When building at scale, answering a seemingly simple question like "How many unique users visited our site today?" can become a massive engineering challenge.
If you use a traditional Set data structure to store every unique ID, tracking millions of users will rapidly consume Gigabytes of RAM. This is where Redis HyperLogLog comes to the rescue.
What is HyperLogLog?
HyperLogLog (HLL) is a probabilistic data structure used to estimate the cardinality of a set (the number of unique elements). Instead of storing the actual elements, it hashes them and observes the patterns of the binary representation of the hash.
The magic of Redis' implementation of HyperLogLog is that it can estimate the cardinality of millions of unique items while always using a maximum of 12 KB of memory and maintaining a standard error of just 0.81%.
How it works (The Math made simple)
Imagine you are flipping a coin. If you flip it and get "Heads" 5 times in a row, you'd intuitively know you've probably been flipping that coin for a while.

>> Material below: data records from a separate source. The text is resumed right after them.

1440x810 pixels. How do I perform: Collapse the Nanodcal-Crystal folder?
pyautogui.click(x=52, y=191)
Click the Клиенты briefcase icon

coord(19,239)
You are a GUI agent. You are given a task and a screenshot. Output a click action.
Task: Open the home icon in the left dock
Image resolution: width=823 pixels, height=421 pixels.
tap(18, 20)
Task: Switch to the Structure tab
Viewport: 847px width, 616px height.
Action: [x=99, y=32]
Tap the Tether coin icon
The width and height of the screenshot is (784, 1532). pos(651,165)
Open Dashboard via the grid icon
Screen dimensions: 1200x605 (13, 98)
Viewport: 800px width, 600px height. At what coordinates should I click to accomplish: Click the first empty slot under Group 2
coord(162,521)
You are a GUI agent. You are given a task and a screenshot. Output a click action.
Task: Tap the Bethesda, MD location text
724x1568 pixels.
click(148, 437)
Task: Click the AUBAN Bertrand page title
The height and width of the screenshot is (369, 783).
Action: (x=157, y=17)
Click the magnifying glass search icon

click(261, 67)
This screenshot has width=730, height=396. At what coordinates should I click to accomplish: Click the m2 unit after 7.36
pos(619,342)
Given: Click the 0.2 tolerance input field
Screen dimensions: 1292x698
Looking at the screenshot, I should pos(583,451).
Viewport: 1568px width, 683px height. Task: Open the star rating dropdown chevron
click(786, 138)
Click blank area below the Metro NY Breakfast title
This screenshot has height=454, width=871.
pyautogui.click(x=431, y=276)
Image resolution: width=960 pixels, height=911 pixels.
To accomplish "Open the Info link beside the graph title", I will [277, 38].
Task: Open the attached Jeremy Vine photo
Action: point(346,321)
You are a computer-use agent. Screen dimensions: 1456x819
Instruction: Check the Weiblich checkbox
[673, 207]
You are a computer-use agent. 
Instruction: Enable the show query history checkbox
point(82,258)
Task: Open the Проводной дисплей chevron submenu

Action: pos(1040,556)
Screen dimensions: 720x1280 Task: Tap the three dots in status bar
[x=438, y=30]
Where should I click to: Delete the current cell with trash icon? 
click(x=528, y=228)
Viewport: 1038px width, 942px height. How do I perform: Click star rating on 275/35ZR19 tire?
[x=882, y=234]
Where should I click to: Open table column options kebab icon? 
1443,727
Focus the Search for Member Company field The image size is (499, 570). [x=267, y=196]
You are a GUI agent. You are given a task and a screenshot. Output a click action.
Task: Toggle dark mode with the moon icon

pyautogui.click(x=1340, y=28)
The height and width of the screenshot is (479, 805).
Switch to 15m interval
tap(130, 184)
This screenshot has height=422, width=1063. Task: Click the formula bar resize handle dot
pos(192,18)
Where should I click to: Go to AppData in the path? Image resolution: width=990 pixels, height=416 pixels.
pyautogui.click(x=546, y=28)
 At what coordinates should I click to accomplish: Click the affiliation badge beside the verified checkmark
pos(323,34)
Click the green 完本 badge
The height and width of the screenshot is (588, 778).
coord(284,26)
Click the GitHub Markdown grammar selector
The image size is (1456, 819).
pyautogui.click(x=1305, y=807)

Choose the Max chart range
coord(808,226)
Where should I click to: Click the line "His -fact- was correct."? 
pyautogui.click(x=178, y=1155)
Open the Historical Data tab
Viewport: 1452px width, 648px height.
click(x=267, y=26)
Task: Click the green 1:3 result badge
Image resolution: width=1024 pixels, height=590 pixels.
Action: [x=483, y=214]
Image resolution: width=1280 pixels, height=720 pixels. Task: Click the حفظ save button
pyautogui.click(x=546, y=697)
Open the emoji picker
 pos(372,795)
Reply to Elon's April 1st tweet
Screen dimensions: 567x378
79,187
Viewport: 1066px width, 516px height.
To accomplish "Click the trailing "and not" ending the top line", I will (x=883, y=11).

HLL works on a similar principle using hashing:
- Every item added to the HLL is hashed into a large binary string (e.g.,
101100101...). - The algorithm looks for the longest sequence of leading zeros in these binary strings.
- If the longest sequence of leading zeros across all hashes is
N, the estimated number of unique elements is roughly2^N.
To reduce variance and make the estimate incredibly accurate, Redis divides the data into 16,384 internal registers and averages the results using harmonic means. This brings the memory footprint to exactly 16384 × 6 bits = 12 KB.
Practical Usage in Redis
Using HLL in Redis is delightfully simple. It provides three main commands:
1. PFADD
Adds elements to the HyperLogLog.
bashPFADD website_visitors:2026-06-06 "user_102" "user_883" "user_911" # Returns 1 if the internal register was altered
2. PFCOUNT
Returns the approximated cardinality.
bashPFCOUNT website_visitors:2026-06-06 # Returns: 3
3. PFMERGE
Merges multiple HyperLogLogs into a single one. This is perfect for rolling up daily metrics into weekly or monthly metrics!
bashPFMERGE visitors:this_week visitors:monday visitors:tuesday visitors:wednesday
When to use HyperLogLog
HyperLogLog is not a silver bullet. You should use it when:
- You need to count massive amounts of unique items (IP addresses, user IDs, search queries).
- You care about memory efficiency more than absolute 100% precision.
- You do not need to retrieve the actual items back from the data structure.
If you need to list the users, or if absolute precision is required for billing purposes, stick to a standard Redis Set or an SQL database. But for analytical dashboards and scale, HyperLogLog is an absolute superpower.